We keep hearing about the Emerald Buddha. We take off our shoes and wear our scarves and are instructed to kneel or sit once we have entered the temple. There are no photos allowed of the emerald buddha, surrounded by gold, high on a mountain of ornament.
We walk a few minutes from the Grand Palace is Wat Pho, the temple housing the famous Reclining Buddha. It’s a lot bigger than it looks on TV.
The next morning we take the bus again. We arrive at the second largest market in Asia. The Chatuchak Market occupies several football fields in the heart of the city. There are special market Police, and officially printed maps.
At the market we eat mango and sticky rice, a famous dish. It is white rice cooked in sweet coconut milk with fresh mango chunks on the side. Served as a hot dessert. Delicious!
Back on the bus, we go to China Town. Bangkok’s is known as one of the greatest. We walk through a labyrinth of markets. A man stands on the street and masterfully cleans and scales a ten-pound fish. Deep green dried tea leaves spill out of scratchy burlap sacks on the street. I want to know the names and flavors of the dozens of spices and foods I’ve never seen or smelled before. I buy a fatty, deep brown Peking duck breast from a woman and her daughter. They chop it for me and I eat it right on the street out of a plastic bag. Before the bus comes, I have just enough time to run across the street to an old man’s drink cart. I hand him 20 Thai Baht (THB) and he scoops ice into a little plastic bag and decants a coco-cola until it perfectly reaches the handles.
That night we take a double-decker night bus north into the mountains to Chiang Mai. The seats recline all the way. They give us blankets and hot tea. Two Buddhist monks in saffron robes are seated across the aisle.
All morning we wander the streets, finding a temple every few steps. Chiang Mai is easy to navigate. There is a square mote delineating the city bounds.
We see a flier for a Muay Thai boxing match that evening at the night market. Neither of us are interested in boxing, but we decide to go anyway.
To get there we ride in a Tuk-Tuk. It is a motorcycle with a golf cart built around it.
We sit right next to the ring and are amazed by how much fun boxing actually is.
The next day we hop in a covered, red pickup truck with passenger seating in the back. Red trucks are more common than taxis in Chiang Mai. We jostle around on the switchbacks all the way up the Doi Suthep mountain. The city is beautiful from the top. The temple Wat Phra That Doi Suthep temple was built in 1383, but the first road up the mountain wasn’t until 1935.
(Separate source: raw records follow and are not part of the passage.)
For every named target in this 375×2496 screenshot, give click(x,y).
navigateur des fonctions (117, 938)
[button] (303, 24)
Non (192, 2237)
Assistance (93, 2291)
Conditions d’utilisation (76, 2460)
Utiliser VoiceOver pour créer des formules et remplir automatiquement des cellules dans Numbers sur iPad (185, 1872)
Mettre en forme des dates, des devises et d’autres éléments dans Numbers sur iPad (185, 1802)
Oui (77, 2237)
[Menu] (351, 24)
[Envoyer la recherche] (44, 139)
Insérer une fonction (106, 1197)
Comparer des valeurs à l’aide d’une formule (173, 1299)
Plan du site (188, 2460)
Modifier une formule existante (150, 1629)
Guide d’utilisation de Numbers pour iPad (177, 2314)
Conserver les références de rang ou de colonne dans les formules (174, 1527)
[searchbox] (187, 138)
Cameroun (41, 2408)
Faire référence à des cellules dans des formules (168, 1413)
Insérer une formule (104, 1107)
The steps are flanked by an endless, green dragon hand railing leading to the temple complex at the top.
The next morning we get into another red truck. Our destination is the “Grand Canyon.” It’s all red cliffs and cool turquoise water. When we get tired from swimming we roll onto bamboo rafts placed throughout the swimming hole.
On our final day in Chiang Mai we are picked up in town by the son of a family of elephant keepers. He takes us into their village in the hills. On the way there we stop for lattes, he blasts his favorite playlist, and we talk about conflict on the Malaysian/Thai border. The big pickup truck winds through hills and up impossibly narrow and steep dirt roads.
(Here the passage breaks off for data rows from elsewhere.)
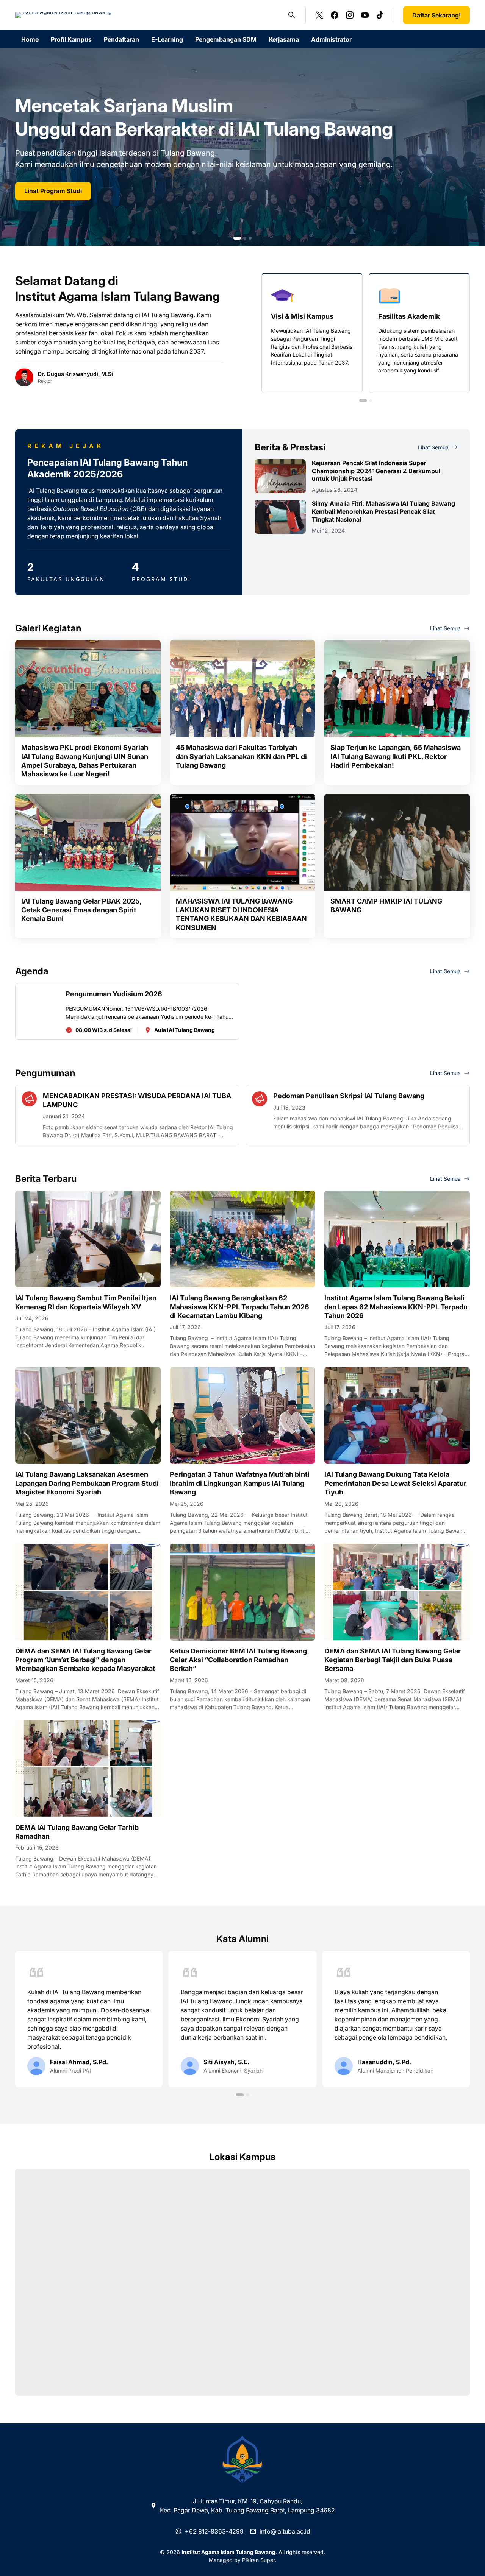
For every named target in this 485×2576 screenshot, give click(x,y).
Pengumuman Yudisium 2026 (114, 994)
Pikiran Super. (259, 2560)
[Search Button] (291, 15)
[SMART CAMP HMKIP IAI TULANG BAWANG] (397, 842)
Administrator (331, 39)
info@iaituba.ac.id (285, 2531)
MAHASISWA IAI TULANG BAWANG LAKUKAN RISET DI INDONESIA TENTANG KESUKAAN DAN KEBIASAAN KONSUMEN (241, 914)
We pass other elephant camps. The elephants stand in corrals with chairs harnessed to their back. Our guide explains “It is okay to ride elephant, their backs are strong. But rope around belly and hard chair and standing in sun all day are very bad for elephant. The elephants are part of our family, we do not ride them.”
We reach the elephant and see them in a shady wooded area. We feed them whole bunches of bananas at a time and foot long raw sugar cane. Elephants have about the same lifespan as humans. The oldest elephant at the camp was 55-years-old.
We follow the elephants to a large mud pit then go to the river. We throw water on the elephants and use brushes to scrub their hairy tough skin. At the end of the day we are in love with the elephants.